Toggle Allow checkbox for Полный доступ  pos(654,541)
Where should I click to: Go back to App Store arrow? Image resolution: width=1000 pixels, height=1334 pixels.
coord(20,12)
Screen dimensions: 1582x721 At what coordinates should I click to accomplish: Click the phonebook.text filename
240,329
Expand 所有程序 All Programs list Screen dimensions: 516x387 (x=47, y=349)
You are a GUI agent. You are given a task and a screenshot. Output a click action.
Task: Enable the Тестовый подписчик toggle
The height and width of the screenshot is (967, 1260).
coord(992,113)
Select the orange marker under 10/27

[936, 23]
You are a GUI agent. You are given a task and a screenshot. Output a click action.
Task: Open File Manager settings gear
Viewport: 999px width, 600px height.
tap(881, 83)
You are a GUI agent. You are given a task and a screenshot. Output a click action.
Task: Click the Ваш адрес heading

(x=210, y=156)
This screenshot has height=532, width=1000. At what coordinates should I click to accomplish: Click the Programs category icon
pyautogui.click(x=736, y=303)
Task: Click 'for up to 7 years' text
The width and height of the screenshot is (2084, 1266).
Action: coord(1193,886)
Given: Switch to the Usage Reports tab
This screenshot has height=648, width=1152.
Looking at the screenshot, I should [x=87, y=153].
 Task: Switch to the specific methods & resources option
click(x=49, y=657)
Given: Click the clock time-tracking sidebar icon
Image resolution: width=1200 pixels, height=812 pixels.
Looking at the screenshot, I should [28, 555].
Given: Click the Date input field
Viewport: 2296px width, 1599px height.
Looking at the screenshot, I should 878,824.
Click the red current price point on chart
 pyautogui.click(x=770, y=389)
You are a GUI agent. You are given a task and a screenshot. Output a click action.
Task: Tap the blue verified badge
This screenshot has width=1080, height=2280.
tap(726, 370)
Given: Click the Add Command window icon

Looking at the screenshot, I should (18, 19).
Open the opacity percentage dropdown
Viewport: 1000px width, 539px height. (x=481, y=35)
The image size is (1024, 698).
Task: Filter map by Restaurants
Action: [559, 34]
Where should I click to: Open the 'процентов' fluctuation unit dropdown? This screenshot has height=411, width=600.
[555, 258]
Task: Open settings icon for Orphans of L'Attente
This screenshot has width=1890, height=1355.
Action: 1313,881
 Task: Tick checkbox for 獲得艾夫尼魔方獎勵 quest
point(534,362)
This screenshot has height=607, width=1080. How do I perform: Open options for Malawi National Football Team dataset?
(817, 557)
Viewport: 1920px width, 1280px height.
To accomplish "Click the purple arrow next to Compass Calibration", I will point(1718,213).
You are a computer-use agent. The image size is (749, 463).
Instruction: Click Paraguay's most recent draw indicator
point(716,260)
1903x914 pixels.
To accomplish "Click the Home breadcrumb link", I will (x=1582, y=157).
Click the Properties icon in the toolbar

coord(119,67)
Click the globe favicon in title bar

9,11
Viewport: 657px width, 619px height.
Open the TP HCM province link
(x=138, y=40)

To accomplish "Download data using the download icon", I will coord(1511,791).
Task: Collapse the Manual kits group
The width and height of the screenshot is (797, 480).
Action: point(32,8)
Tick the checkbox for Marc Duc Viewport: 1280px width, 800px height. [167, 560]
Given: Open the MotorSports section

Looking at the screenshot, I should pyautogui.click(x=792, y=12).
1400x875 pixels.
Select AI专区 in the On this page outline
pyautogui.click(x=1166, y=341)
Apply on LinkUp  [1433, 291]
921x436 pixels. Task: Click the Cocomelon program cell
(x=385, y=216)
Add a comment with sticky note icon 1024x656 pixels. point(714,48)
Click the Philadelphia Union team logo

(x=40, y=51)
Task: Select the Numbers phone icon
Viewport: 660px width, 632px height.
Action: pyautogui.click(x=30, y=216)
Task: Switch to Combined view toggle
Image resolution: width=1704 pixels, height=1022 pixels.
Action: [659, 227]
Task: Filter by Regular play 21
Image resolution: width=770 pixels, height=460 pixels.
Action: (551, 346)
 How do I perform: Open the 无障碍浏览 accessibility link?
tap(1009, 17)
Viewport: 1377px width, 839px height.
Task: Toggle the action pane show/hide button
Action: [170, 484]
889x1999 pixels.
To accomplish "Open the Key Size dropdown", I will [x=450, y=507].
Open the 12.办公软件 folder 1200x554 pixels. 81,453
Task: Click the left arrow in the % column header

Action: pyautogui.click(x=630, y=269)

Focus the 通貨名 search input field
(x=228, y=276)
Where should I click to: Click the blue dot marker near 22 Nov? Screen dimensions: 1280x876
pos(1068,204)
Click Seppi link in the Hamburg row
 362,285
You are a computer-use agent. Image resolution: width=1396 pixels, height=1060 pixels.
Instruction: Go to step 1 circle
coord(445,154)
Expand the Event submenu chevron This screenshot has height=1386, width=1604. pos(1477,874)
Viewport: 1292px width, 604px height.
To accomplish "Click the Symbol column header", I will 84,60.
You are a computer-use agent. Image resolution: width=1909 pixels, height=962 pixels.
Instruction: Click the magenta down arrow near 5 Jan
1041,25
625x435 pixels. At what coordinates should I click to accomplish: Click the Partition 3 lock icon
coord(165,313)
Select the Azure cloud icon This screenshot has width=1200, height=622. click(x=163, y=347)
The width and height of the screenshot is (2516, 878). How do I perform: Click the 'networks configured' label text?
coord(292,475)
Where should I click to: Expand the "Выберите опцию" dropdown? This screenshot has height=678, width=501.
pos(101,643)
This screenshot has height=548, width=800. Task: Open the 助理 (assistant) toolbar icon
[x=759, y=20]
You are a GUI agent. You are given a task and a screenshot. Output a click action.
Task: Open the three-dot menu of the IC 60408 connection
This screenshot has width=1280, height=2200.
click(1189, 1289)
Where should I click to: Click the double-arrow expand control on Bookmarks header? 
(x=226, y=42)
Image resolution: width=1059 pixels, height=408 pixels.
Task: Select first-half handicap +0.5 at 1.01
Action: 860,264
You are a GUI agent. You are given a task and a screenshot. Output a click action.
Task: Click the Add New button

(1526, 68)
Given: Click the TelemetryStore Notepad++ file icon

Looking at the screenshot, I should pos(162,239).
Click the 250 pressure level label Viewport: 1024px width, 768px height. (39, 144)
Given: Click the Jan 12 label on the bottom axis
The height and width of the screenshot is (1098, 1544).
-=-=-=-=-
Could you return the data above exactly as it stands?

Toggle Allow checkbox for Полный доступ  pos(654,541)
Where should I click to: Go back to App Store arrow? Image resolution: width=1000 pixels, height=1334 pixels.
coord(20,12)
Screen dimensions: 1582x721 At what coordinates should I click to accomplish: Click the phonebook.text filename
240,329
Expand 所有程序 All Programs list Screen dimensions: 516x387 (x=47, y=349)
You are a GUI agent. You are given a task and a screenshot. Output a click action.
Task: Enable the Тестовый подписчик toggle
The height and width of the screenshot is (967, 1260).
coord(992,113)
Select the orange marker under 10/27

[936, 23]
You are a GUI agent. You are given a task and a screenshot. Output a click action.
Task: Open File Manager settings gear
Viewport: 999px width, 600px height.
tap(881, 83)
You are a GUI agent. You are given a task and a screenshot. Output a click action.
Task: Click the Ваш адрес heading

(x=210, y=156)
This screenshot has height=532, width=1000. At what coordinates should I click to accomplish: Click the Programs category icon
pyautogui.click(x=736, y=303)
Task: Click 'for up to 7 years' text
The width and height of the screenshot is (2084, 1266).
Action: coord(1193,886)
Given: Switch to the Usage Reports tab
This screenshot has height=648, width=1152.
Looking at the screenshot, I should [x=87, y=153].
 Task: Switch to the specific methods & resources option
click(x=49, y=657)
Given: Click the clock time-tracking sidebar icon
Image resolution: width=1200 pixels, height=812 pixels.
Looking at the screenshot, I should [28, 555].
Given: Click the Date input field
Viewport: 2296px width, 1599px height.
Looking at the screenshot, I should 878,824.
Click the red current price point on chart
 pyautogui.click(x=770, y=389)
You are a GUI agent. You are given a task and a screenshot. Output a click action.
Task: Tap the blue verified badge
This screenshot has width=1080, height=2280.
tap(726, 370)
Given: Click the Add Command window icon

Looking at the screenshot, I should (18, 19).
Open the opacity percentage dropdown
Viewport: 1000px width, 539px height. (x=481, y=35)
The image size is (1024, 698).
Task: Filter map by Restaurants
Action: [559, 34]
Where should I click to: Open the 'процентов' fluctuation unit dropdown? This screenshot has height=411, width=600.
[555, 258]
Task: Open settings icon for Orphans of L'Attente
This screenshot has width=1890, height=1355.
Action: 1313,881
 Task: Tick checkbox for 獲得艾夫尼魔方獎勵 quest
point(534,362)
This screenshot has height=607, width=1080. How do I perform: Open options for Malawi National Football Team dataset?
(817, 557)
Viewport: 1920px width, 1280px height.
To accomplish "Click the purple arrow next to Compass Calibration", I will point(1718,213).
You are a computer-use agent. The image size is (749, 463).
Instruction: Click Paraguay's most recent draw indicator
point(716,260)
1903x914 pixels.
To accomplish "Click the Home breadcrumb link", I will (x=1582, y=157).
Click the Properties icon in the toolbar

coord(119,67)
Click the globe favicon in title bar

9,11
Viewport: 657px width, 619px height.
Open the TP HCM province link
(x=138, y=40)

To accomplish "Download data using the download icon", I will coord(1511,791).
Task: Collapse the Manual kits group
The width and height of the screenshot is (797, 480).
Action: point(32,8)
Tick the checkbox for Marc Duc Viewport: 1280px width, 800px height. [167, 560]
Given: Open the MotorSports section

Looking at the screenshot, I should pyautogui.click(x=792, y=12).
1400x875 pixels.
Select AI专区 in the On this page outline
pyautogui.click(x=1166, y=341)
Apply on LinkUp  [1433, 291]
921x436 pixels. Task: Click the Cocomelon program cell
(x=385, y=216)
Add a comment with sticky note icon 1024x656 pixels. point(714,48)
Click the Philadelphia Union team logo

(x=40, y=51)
Task: Select the Numbers phone icon
Viewport: 660px width, 632px height.
Action: pyautogui.click(x=30, y=216)
Task: Switch to Combined view toggle
Image resolution: width=1704 pixels, height=1022 pixels.
Action: [659, 227]
Task: Filter by Regular play 21
Image resolution: width=770 pixels, height=460 pixels.
Action: (551, 346)
 How do I perform: Open the 无障碍浏览 accessibility link?
tap(1009, 17)
Viewport: 1377px width, 839px height.
Task: Toggle the action pane show/hide button
Action: [170, 484]
889x1999 pixels.
To accomplish "Open the Key Size dropdown", I will [x=450, y=507].
Open the 12.办公软件 folder 1200x554 pixels. 81,453
Task: Click the left arrow in the % column header

Action: pyautogui.click(x=630, y=269)

Focus the 通貨名 search input field
(x=228, y=276)
Where should I click to: Click the blue dot marker near 22 Nov? Screen dimensions: 1280x876
pos(1068,204)
Click Seppi link in the Hamburg row
 362,285
You are a computer-use agent. Image resolution: width=1396 pixels, height=1060 pixels.
Instruction: Go to step 1 circle
coord(445,154)
Expand the Event submenu chevron This screenshot has height=1386, width=1604. pos(1477,874)
Viewport: 1292px width, 604px height.
To accomplish "Click the Symbol column header", I will 84,60.
You are a computer-use agent. Image resolution: width=1909 pixels, height=962 pixels.
Instruction: Click the magenta down arrow near 5 Jan
1041,25
625x435 pixels. At what coordinates should I click to accomplish: Click the Partition 3 lock icon
coord(165,313)
Select the Azure cloud icon This screenshot has width=1200, height=622. click(x=163, y=347)
The width and height of the screenshot is (2516, 878). How do I perform: Click the 'networks configured' label text?
coord(292,475)
Where should I click to: Expand the "Выберите опцию" dropdown? This screenshot has height=678, width=501.
pos(101,643)
This screenshot has height=548, width=800. Task: Open the 助理 (assistant) toolbar icon
[x=759, y=20]
You are a GUI agent. You are given a task and a screenshot. Output a click action.
Task: Open the three-dot menu of the IC 60408 connection
This screenshot has width=1280, height=2200.
click(1189, 1289)
Where should I click to: Click the double-arrow expand control on Bookmarks header? 
(x=226, y=42)
Image resolution: width=1059 pixels, height=408 pixels.
Task: Select first-half handicap +0.5 at 1.01
Action: 860,264
You are a GUI agent. You are given a task and a screenshot. Output a click action.
Task: Click the Add New button

(1526, 68)
Given: Click the TelemetryStore Notepad++ file icon

Looking at the screenshot, I should pos(162,239).
Click the 250 pressure level label Viewport: 1024px width, 768px height. (39, 144)
Given: Click the Jan 12 label on the bottom axis
The height and width of the screenshot is (1098, 1544).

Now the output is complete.